Web Cache Poisoning Is a Key Boundary Bug

Web cache poisoning is not mainly about whether a response is cached. It is about whether the cache key represents every input that can change that response.

The thirteen PortSwigger labs make this precise. The poisoned input changes across the series: forwarding headers, cookies, query strings, excluded UTM parameters, GET bodies, URL paths, language settings, CORS headers, and internal fragments. The invariant stays the same: the origin sees one request shape, the cache keys another.

The three questions

For any candidate endpoint, ask:

What proves cache reuse?
Which inputs influence the response?
Which of those inputs are absent, transformed, or incorrectly escaped in the key?

X-Cache, Age, and Pragma: x-get-cache-key are oracles. A cache buster is a safety rail while testing. Without one, you can mistake your own poisoned object for a reliable primitive.

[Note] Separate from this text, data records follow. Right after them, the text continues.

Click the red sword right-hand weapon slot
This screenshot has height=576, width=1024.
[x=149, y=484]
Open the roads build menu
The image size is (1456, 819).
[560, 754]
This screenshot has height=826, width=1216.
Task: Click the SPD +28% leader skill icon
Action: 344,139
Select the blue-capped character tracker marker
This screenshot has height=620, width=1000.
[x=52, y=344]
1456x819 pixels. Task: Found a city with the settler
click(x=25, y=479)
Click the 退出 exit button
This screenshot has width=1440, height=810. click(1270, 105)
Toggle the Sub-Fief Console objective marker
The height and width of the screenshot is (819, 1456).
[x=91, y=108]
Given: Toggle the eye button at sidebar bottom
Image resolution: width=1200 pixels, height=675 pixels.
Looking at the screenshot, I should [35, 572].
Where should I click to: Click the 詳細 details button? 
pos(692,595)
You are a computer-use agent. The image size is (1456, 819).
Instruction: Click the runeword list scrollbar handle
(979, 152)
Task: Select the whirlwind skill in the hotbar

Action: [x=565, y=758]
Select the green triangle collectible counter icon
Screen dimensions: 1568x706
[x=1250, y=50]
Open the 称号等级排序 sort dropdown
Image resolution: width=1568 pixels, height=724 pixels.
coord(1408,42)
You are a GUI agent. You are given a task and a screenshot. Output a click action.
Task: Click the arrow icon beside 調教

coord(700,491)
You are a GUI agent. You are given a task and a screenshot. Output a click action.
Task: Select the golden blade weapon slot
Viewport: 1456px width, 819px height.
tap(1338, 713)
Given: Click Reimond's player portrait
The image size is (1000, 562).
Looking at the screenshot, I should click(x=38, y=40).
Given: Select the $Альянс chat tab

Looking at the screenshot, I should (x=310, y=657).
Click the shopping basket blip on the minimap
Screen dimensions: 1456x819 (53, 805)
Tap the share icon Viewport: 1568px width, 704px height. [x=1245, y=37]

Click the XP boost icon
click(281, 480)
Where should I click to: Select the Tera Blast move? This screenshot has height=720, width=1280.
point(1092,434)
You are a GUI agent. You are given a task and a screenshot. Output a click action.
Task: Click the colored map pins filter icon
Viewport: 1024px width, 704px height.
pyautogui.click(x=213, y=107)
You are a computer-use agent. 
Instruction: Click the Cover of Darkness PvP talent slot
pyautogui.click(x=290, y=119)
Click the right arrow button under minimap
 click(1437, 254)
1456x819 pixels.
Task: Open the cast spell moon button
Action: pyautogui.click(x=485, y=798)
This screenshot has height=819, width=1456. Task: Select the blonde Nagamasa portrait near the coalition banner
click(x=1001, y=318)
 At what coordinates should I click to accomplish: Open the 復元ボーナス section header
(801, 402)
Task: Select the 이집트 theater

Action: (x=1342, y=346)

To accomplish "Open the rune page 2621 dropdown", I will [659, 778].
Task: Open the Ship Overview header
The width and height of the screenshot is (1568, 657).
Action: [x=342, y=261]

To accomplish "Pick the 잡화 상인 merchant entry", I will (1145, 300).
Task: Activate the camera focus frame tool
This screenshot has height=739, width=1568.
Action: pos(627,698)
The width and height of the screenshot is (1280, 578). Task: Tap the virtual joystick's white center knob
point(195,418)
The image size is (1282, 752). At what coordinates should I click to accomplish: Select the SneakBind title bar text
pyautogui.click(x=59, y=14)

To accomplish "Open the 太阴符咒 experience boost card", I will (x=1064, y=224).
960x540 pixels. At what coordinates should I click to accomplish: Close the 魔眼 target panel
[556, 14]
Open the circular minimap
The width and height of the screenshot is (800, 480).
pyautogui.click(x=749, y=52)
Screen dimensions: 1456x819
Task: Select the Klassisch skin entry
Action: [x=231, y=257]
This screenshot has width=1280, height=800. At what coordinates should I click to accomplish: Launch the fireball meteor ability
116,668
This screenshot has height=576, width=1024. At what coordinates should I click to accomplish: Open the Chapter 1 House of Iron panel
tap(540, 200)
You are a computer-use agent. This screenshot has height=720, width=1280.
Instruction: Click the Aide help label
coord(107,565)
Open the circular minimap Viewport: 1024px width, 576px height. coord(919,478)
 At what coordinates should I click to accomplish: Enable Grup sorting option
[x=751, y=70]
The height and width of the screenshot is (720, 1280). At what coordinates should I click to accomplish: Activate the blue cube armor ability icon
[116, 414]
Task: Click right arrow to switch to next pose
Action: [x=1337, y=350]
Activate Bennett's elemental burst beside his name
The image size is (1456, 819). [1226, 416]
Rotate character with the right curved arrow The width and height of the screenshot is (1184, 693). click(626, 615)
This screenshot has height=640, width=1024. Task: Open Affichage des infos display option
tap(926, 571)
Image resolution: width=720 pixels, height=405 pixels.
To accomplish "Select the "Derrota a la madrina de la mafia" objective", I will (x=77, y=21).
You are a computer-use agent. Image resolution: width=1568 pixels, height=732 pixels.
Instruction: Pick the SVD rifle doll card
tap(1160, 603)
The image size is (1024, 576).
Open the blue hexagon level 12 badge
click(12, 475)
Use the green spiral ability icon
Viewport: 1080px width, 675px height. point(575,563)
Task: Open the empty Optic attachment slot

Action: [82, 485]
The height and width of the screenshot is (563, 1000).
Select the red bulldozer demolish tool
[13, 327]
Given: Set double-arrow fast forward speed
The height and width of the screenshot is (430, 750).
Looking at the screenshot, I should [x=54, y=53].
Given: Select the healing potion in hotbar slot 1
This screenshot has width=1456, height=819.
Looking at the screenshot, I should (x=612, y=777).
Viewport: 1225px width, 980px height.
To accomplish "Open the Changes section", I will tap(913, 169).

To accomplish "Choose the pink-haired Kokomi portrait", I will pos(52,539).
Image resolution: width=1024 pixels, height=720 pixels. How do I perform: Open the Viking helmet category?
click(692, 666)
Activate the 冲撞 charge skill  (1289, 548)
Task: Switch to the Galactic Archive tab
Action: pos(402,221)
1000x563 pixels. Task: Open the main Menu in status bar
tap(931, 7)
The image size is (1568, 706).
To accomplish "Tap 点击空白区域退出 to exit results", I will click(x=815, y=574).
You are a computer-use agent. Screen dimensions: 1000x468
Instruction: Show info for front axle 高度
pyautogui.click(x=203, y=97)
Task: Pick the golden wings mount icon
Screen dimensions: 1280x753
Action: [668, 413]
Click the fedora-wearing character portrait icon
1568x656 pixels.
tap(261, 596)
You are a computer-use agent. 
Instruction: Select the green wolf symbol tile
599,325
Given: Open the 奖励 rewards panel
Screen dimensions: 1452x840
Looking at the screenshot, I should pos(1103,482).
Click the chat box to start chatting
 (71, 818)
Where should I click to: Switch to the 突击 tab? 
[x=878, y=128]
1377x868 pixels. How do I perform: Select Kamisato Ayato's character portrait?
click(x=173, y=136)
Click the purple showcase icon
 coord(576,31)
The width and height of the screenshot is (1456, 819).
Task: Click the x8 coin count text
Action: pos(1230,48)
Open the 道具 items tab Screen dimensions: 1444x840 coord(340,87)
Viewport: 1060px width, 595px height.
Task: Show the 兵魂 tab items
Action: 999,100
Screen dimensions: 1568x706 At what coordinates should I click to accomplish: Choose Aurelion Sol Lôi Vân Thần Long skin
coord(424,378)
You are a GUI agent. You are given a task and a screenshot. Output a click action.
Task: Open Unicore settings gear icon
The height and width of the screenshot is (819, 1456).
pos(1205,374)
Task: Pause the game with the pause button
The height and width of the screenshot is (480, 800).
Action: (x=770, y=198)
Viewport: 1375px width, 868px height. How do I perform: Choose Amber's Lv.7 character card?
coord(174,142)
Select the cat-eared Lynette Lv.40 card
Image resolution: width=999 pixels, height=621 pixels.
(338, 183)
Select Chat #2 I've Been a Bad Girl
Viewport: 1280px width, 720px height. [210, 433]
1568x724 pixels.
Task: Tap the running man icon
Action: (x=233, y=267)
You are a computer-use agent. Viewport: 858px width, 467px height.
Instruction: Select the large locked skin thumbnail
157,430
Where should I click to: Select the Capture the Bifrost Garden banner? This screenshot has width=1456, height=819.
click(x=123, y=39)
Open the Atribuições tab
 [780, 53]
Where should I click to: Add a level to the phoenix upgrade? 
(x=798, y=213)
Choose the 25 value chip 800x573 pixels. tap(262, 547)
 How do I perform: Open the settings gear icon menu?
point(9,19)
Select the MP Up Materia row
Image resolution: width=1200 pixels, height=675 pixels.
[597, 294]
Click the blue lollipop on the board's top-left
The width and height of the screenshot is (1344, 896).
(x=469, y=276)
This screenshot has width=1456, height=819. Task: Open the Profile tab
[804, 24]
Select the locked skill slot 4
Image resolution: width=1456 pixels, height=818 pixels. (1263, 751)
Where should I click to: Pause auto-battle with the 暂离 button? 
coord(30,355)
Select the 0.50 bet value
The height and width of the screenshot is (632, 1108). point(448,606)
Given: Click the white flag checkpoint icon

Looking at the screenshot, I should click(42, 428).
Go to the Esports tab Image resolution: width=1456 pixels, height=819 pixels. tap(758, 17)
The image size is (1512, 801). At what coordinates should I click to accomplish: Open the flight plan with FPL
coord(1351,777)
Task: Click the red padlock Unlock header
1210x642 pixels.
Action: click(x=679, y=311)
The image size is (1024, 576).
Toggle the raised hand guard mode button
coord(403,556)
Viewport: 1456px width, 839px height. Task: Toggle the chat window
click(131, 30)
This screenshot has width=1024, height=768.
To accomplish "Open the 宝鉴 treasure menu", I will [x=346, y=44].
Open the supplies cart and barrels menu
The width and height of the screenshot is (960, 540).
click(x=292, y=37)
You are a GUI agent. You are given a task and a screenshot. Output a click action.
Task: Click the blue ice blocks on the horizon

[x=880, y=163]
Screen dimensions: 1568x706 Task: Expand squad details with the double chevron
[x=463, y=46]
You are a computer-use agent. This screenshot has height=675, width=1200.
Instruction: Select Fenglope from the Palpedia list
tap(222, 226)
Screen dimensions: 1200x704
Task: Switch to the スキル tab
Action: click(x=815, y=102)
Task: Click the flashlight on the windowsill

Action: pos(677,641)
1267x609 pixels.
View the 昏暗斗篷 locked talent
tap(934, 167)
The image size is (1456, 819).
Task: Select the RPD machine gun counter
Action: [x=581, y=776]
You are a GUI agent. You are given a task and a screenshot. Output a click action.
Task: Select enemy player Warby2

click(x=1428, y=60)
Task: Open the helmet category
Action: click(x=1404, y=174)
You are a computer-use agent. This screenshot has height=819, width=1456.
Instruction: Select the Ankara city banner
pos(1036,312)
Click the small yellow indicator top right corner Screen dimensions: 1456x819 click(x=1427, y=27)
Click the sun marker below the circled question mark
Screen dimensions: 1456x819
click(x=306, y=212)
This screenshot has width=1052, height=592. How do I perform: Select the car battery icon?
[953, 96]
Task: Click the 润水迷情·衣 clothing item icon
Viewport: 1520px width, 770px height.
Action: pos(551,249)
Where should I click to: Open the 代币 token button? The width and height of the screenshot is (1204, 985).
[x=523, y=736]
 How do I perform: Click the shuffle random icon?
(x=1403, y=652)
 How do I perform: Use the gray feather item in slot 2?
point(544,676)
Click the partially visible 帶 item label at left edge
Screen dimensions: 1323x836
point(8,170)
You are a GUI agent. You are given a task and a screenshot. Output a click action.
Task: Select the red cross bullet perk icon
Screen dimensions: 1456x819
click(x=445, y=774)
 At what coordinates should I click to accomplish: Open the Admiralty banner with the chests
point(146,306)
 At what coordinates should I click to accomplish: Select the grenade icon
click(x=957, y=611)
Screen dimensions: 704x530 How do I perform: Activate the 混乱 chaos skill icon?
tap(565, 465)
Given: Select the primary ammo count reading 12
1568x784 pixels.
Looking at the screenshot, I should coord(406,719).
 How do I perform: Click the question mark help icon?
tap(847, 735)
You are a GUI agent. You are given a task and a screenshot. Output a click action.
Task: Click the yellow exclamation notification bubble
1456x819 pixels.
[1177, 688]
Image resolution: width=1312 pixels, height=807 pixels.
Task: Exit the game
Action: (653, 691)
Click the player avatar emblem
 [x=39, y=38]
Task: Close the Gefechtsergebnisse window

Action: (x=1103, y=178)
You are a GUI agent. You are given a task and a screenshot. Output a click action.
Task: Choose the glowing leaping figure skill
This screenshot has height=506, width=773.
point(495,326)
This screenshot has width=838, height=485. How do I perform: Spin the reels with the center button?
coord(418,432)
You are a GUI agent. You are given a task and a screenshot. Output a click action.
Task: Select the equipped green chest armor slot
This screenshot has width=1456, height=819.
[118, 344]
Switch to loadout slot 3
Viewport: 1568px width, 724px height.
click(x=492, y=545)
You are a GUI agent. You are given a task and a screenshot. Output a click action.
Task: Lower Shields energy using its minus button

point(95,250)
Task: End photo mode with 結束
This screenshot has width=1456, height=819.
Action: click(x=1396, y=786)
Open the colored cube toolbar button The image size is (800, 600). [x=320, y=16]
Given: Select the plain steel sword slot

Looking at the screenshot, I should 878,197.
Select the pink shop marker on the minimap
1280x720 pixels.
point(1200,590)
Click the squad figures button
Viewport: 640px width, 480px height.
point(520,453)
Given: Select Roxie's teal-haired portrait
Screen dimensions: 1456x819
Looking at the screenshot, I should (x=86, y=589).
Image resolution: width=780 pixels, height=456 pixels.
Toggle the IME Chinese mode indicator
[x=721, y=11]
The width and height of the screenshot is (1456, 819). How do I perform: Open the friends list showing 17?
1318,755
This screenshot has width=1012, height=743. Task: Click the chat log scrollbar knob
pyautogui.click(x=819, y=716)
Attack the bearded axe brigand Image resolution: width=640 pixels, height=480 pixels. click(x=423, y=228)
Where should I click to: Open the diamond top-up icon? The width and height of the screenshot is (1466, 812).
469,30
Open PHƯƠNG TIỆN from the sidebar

Unkeyed inputs are direct poison

The simplest labs use unkeyed headers and cookies. X-Forwarded-Host changes a script import:

<script src="//HOST/resources/js/tracking.js"></script>

If the cache ignores that header, the homepage can be cached with an attacker-controlled script origin.

The cookie variant is the same failure in JavaScript-string form:

Cookie: fehost=someString"-alert(1)-"someString

The multiple-header lab is a useful reminder: some bugs only appear when two inputs are combined. One header triggers a redirect; another controls the redirect host.

Parser disagreement expands the surface

The implementation labs are more interesting because the input may appear keyed at first.

An excluded analytics parameter can still be dangerous when the page reflects the full URL:

GET /?utm_content='/><script>alert(1)</script>

Parameter cloaking uses a ; disagreement. The cache treats the following as one excluded parameter, while the backend sees a second JSONP callback:

GET /js/geolocate.js?callback=setCountryCookie&utm_content=foo;callback=alert(1)

Fat GET is the same class with a different boundary: the backend reads a GET body, the cache key does not.

Normalization turns edge cases into impact

URL normalization is what makes several expert cases practical. A raw path can be cached by a proxy and later reached by a browser through its encoded equivalent. A backslash can become a forward slash at one layer but remain a cacheable redirect at another.

The internal-cache lab adds one more layer: the outer cache keys on the query string, but an internal fragment cache ignores it. Repeated requests eventually poison only the fragment that emits a JavaScript URL.

Cache key injection is delimiter abuse

The expert cache-key-injection lab is the densest chain:

an excluded utm_content parameter;
client-side parameter pollution into /js/localize.js;
response header injection through origin when cors=1;
cache-key delimiter injection that lets URL content impersonate a keyed header component.

The important lesson is not the exact string. It is that cache keys built by concatenating components must escape delimiters structurally. A key is data, not a log line.

Defender notes

Hardening:

include every response-influencing input in the key, or do not cache the response;
strip untrusted X-Forwarded-*, Forwarded, X-Host, and X-Original-URL headers at the edge;
keep cache and origin URL normalization identical;
avoid caching reflected error pages, login redirects, personalized content, and Set-Cookie responses;
encode cache key components structurally instead of joining strings with delimiters;
pin script and JSON origins, and validate third-party JSON before it reaches DOM sinks.

Detection:

repeated miss -> hit cycles with unusual forwarding headers;
public cached HTML/JS/JSON containing external hosts, %0d%0a, event handlers, or alert(;
Pragma: x-get-cache-key and header-guessing traffic;
cached JavaScript or JSON resources that differ from origin baselines;
poisoning attempts inside rare Vary buckets such as one specific User-Agent.

The durable rule is that cache behavior is application behavior. Treat the cache key like an authorization decision: incomplete inputs create cross-user trust failures.